TASK GOAL>
Reproduce the listing below, swapping "GUI agent" for "interface agent" wherever it occurs and keeping everything else the same.

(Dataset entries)
══════

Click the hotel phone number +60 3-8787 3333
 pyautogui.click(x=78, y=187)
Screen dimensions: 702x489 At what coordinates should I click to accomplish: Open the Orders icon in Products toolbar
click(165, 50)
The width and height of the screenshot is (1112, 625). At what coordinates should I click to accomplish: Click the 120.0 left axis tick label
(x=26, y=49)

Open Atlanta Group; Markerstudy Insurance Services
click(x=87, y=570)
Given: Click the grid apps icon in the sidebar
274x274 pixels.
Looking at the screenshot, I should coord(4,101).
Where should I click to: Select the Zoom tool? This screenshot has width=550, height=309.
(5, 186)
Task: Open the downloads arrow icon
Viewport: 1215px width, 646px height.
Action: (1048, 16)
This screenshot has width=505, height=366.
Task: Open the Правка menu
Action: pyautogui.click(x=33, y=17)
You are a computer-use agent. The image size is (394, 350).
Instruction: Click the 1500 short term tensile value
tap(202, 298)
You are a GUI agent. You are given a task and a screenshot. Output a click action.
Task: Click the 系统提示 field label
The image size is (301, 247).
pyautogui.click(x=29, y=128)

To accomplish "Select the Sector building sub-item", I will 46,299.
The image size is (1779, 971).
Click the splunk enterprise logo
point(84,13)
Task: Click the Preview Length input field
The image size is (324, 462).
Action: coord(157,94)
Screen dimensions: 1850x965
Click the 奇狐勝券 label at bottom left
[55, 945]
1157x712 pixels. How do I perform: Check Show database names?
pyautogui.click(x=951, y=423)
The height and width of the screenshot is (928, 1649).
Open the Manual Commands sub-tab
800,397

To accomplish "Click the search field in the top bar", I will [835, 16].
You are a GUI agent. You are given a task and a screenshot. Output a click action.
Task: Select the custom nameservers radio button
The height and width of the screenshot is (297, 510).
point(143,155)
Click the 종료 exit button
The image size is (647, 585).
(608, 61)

══════

SOLUTION>
Click the hotel phone number +60 3-8787 3333
 pyautogui.click(x=78, y=187)
Screen dimensions: 702x489 At what coordinates should I click to accomplish: Open the Orders icon in Products toolbar
click(165, 50)
The width and height of the screenshot is (1112, 625). At what coordinates should I click to accomplish: Click the 120.0 left axis tick label
(x=26, y=49)

Open Atlanta Group; Markerstudy Insurance Services
click(x=87, y=570)
Given: Click the grid apps icon in the sidebar
274x274 pixels.
Looking at the screenshot, I should coord(4,101).
Where should I click to: Select the Zoom tool? This screenshot has width=550, height=309.
(5, 186)
Task: Open the downloads arrow icon
Viewport: 1215px width, 646px height.
Action: (1048, 16)
This screenshot has width=505, height=366.
Task: Open the Правка menu
Action: pyautogui.click(x=33, y=17)
You are a computer-use agent. The image size is (394, 350).
Instruction: Click the 1500 short term tensile value
tap(202, 298)
You are a interface agent. You are given a task and a screenshot. Output a click action.
Task: Click the 系统提示 field label
The image size is (301, 247).
pyautogui.click(x=29, y=128)

To accomplish "Select the Sector building sub-item", I will 46,299.
The image size is (1779, 971).
Click the splunk enterprise logo
point(84,13)
Task: Click the Preview Length input field
The image size is (324, 462).
Action: coord(157,94)
Screen dimensions: 1850x965
Click the 奇狐勝券 label at bottom left
[55, 945]
1157x712 pixels. How do I perform: Check Show database names?
pyautogui.click(x=951, y=423)
The height and width of the screenshot is (928, 1649).
Open the Manual Commands sub-tab
800,397

To accomplish "Click the search field in the top bar", I will [835, 16].
You are a interface agent. You are given a task and a screenshot. Output a click action.
Task: Select the custom nameservers radio button
The height and width of the screenshot is (297, 510).
point(143,155)
Click the 종료 exit button
The image size is (647, 585).
(608, 61)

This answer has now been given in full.